On 11 November, 19 perished due to a gas explosion at Bayinsai Coal Tar Co. in Wuhai city, Inner Mongolia. That was preceded by two separate gas blasts on 6 November, claiming a total of 52 miners. At the one in Xingtai County, Hebei province, three gypsum mines collapsed killing 36 and seriously injuring another 30. The other happened at the Taiping Coal Mine, Shanxi province, where 16 died in a gas blast.
On 8 November in Qitai County in the autonomous region of Xinjiang Uygur, 14 died in a workers dormitory where an employee of Beitahsan Coal Mine was handling explosives. Sixteen coal miners died on 27 October due to an explosion inside the Zhongxing Coal Mine near Aksu city in northwest Xinjiang region.

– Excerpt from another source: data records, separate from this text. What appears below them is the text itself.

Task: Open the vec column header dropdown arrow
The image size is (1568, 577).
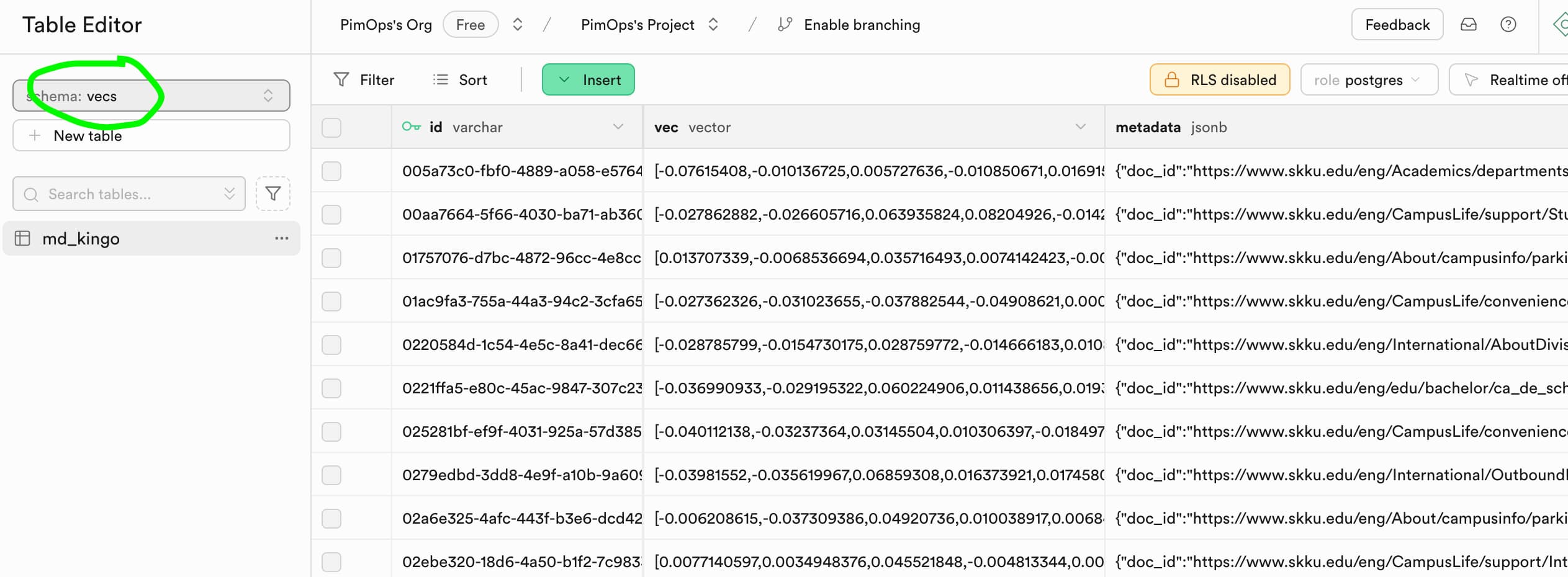Action: click(1080, 127)
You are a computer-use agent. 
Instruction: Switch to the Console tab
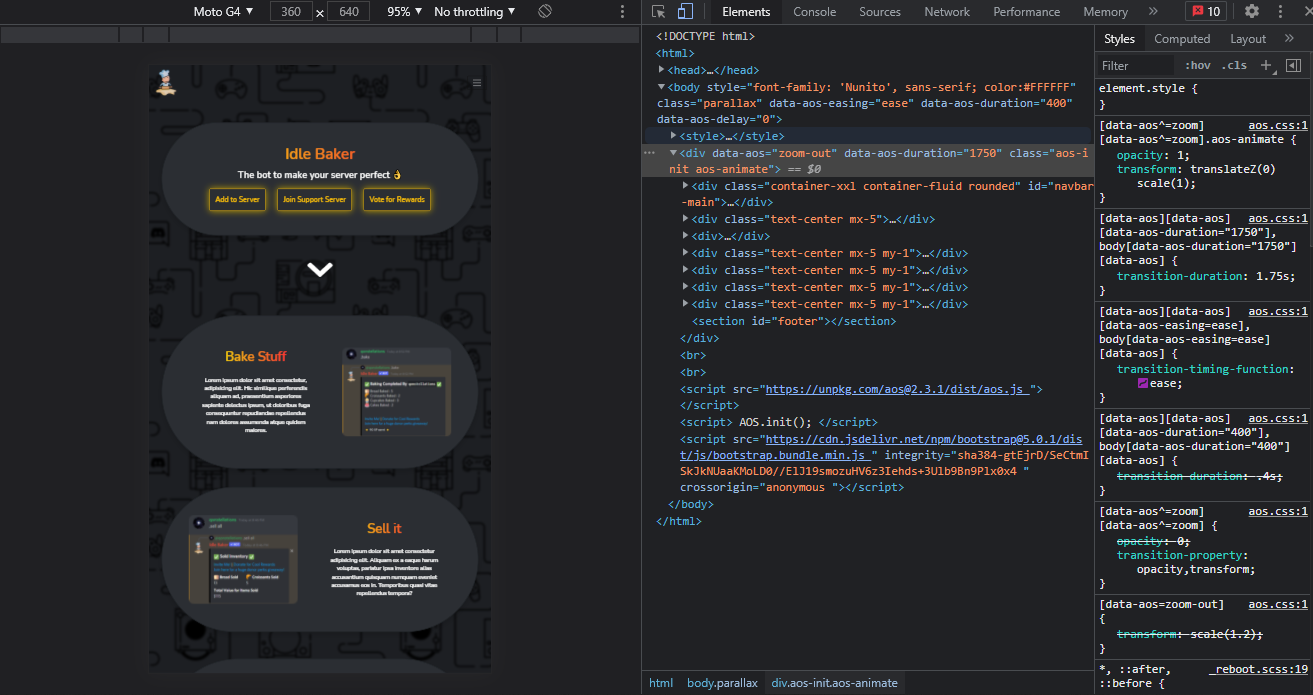pos(814,12)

Drilling through a water-eroded cave brought death by drowning to 28 miners on 4 October at Guang’an Energy Group’s Longtan Coal Mine in Sichuan province. A day earlier in Henan province, 34 miners died from a gas explosion at the Henan Hebei Coal Co., a joint venture between the state and Thai-based Banpu plc. And on the evening of 2 October, ten people died when they were overcome by gas after sneaking into a molybdenum mine in Liaoning province to work illegally.
China’s State Administration of Coal Mine Safety will have closed 7,000 mines due to safety concerns by the end of the year, and another Chinese agency posted on its website that in order to qualify for financial incentives available for safe mining practices, managers must accompany workers into mines on each shift.